In happier times, back in 2015, Arthur Keiser celebrated as his mother was inducted by Governor Scott and then-Florida attorney general Pam Bondi into the Florida Women’s Hall of Fame, which also includes such notables as civil rights leader Mary McLeod Bethune and musician Gloria Estefan. According to an account of the ceremony on the Keiser University website, Evelyn Keiser said in her acceptance speech, “I could not have done this without Dr. Keiser (Chancellor) and Belinda Keiser (Vice Chancellor). Together we have grown Keiser University into a truly global university and for its students’ achievements in academics, community service, and leadership, I will be forever proud.” The website account adds, “As she stood before the crowd, she humbly declared that hers and Dr.

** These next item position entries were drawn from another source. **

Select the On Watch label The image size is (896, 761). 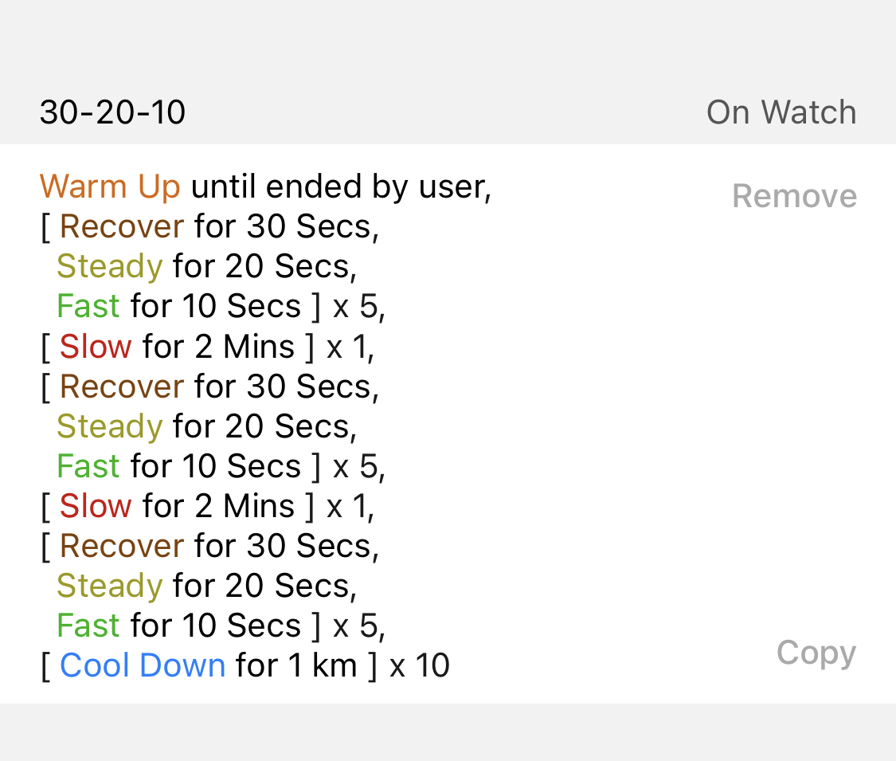[781, 112]
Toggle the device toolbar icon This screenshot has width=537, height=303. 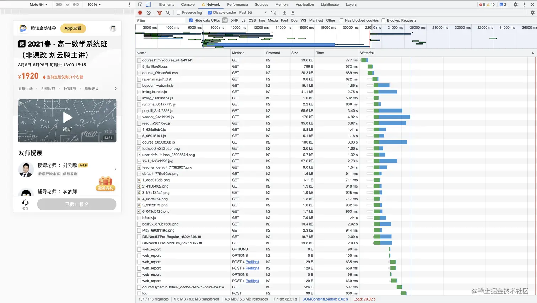point(148,5)
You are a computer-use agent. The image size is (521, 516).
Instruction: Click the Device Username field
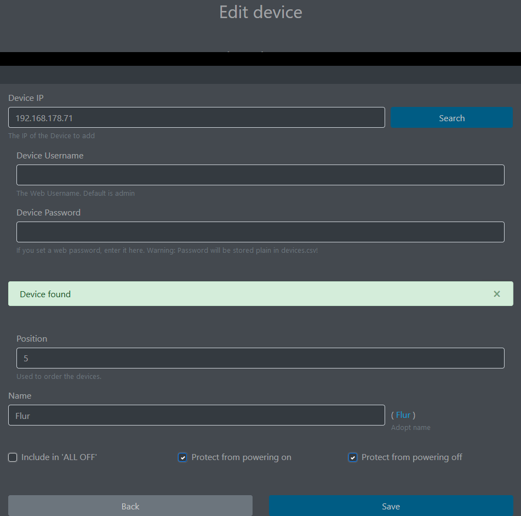click(260, 175)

Keiser’s dream could only have become a reality in America.” 

Arthur Keiser’s schools, Keiser University and Everglades University, have received hundreds of millions in American taxpayer dollars for student grants and loans, and they are getting another $22 million in new taxpayer funding from the COVID-19 CARES Act.

But the record of these schools is troubling.

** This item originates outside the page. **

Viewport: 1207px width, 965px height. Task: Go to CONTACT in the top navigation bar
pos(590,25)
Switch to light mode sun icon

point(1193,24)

Keiser University and the U.S. Justice Department reached an agreement in 2015 under which Keiser, without admitting misconduct, would pay $335,000 to settle a lawsuit under the False Claims Act, charging that the school defrauded taxpayers in the receipt of Department of Education funds.

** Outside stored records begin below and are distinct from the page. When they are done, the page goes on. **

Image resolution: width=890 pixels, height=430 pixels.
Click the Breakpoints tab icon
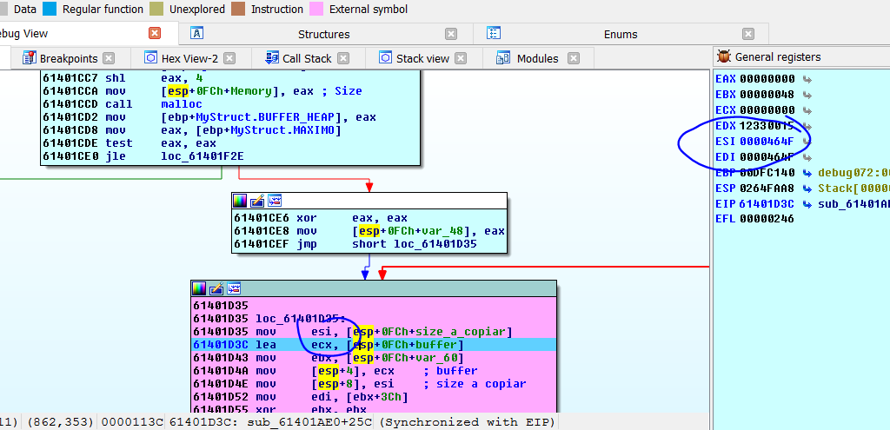[28, 58]
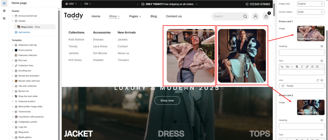
Task: Open the USD currency selector
Action: click(x=71, y=4)
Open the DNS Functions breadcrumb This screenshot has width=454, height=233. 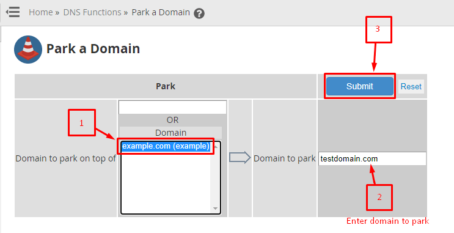92,12
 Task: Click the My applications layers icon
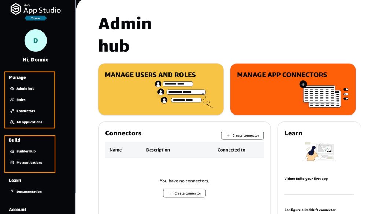[x=12, y=163]
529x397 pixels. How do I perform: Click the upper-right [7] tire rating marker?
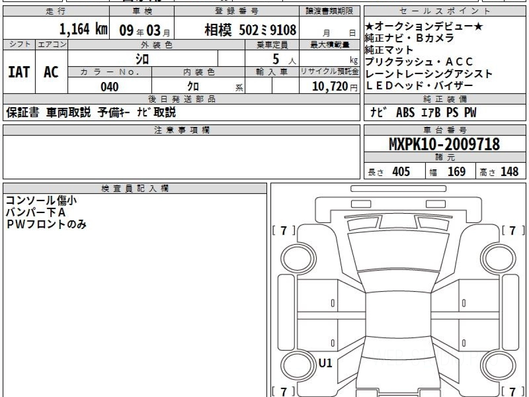tap(513, 230)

Three years earlier, to resolve a two-year investigation by the office of Florida attorney general Bondi under the state’s Deceptive and Unfair Trade Practices Act, Keiser’s schools agreed, without any admission of guilt, to  offer thousands of former students free job retraining and that its staff would not misrepresent information about the schools to prospective students.

Some who have worked with Keiser on the NACIQI panel describe him as genial. But three former staff members at Keiser University each have told me he bullies staff, angrily yelling and berating them for not making student enrollment goals. 

In addition to concerns about the operation of his colleges, Arthur Keiser’s business deals have raised questions.

In 2011, Keiser engineered the sale of Keiser University, then a for-profit college, to Everglades, a non-profit school he had acquired — in a deal so sketchy it made the front page of the New York Times.

In order to buy Keiser University, Everglades took on a $321 million loan — from Arthur Keiser. Everglades is thus paying Keiser principal and interest on that loan, plus an annual salary of $831,000. Keiser also made Everglades a charitable gift of much of the rest of the purchase price, potentially providing him with large tax deductions. In addition, Arthur Keiser owns stakes in properties that collect some $14.6 million in rent from Everglades, in the Holiday Inn where Everglades employees stay, in a private airplane that Everglades employees use, and in a computer company that contracts with the college. 

Keiser has insisted the deal is honest and fair. 

Keiser’s was one of the first in a wave of conversions of for-profit colleges to non-profit — deals that have allow for-profit schools to escape the stigma that predatory behavior has created for the industry, and also to avoid certain regulations that apply only to for-profit schools. Deals like the one pioneered by Keiser have allowed former owners to continue to reap big profits despite the non-profit label. 

It remains to be seen whether Arthur Keiser’s mother will succeed in getting a bigger share of these riches, or whether instead he will keep more for himself.